Collected data:
☆ ☆ ☆ ☆ ☆
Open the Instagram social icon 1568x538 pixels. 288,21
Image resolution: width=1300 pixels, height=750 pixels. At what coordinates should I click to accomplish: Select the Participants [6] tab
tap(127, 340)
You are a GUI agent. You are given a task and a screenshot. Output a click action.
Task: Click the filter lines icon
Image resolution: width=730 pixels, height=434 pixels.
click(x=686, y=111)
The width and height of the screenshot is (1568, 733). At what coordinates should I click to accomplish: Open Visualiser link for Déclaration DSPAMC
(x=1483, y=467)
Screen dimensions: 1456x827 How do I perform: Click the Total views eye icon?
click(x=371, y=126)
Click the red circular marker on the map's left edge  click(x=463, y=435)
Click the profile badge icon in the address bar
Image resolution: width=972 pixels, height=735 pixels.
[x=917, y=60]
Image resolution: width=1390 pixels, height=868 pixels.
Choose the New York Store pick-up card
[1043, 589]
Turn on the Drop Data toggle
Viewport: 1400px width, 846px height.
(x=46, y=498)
☆ ☆ ☆ ☆ ☆
Reproduce the records above in their entirety, unchanged.

Open the Instagram social icon 1568x538 pixels. 288,21
Image resolution: width=1300 pixels, height=750 pixels. At what coordinates should I click to accomplish: Select the Participants [6] tab
tap(127, 340)
You are a GUI agent. You are given a task and a screenshot. Output a click action.
Task: Click the filter lines icon
Image resolution: width=730 pixels, height=434 pixels.
click(x=686, y=111)
The width and height of the screenshot is (1568, 733). At what coordinates should I click to accomplish: Open Visualiser link for Déclaration DSPAMC
(x=1483, y=467)
Screen dimensions: 1456x827 How do I perform: Click the Total views eye icon?
click(x=371, y=126)
Click the red circular marker on the map's left edge  click(x=463, y=435)
Click the profile badge icon in the address bar
Image resolution: width=972 pixels, height=735 pixels.
[x=917, y=60]
Image resolution: width=1390 pixels, height=868 pixels.
Choose the New York Store pick-up card
[1043, 589]
Turn on the Drop Data toggle
Viewport: 1400px width, 846px height.
(x=46, y=498)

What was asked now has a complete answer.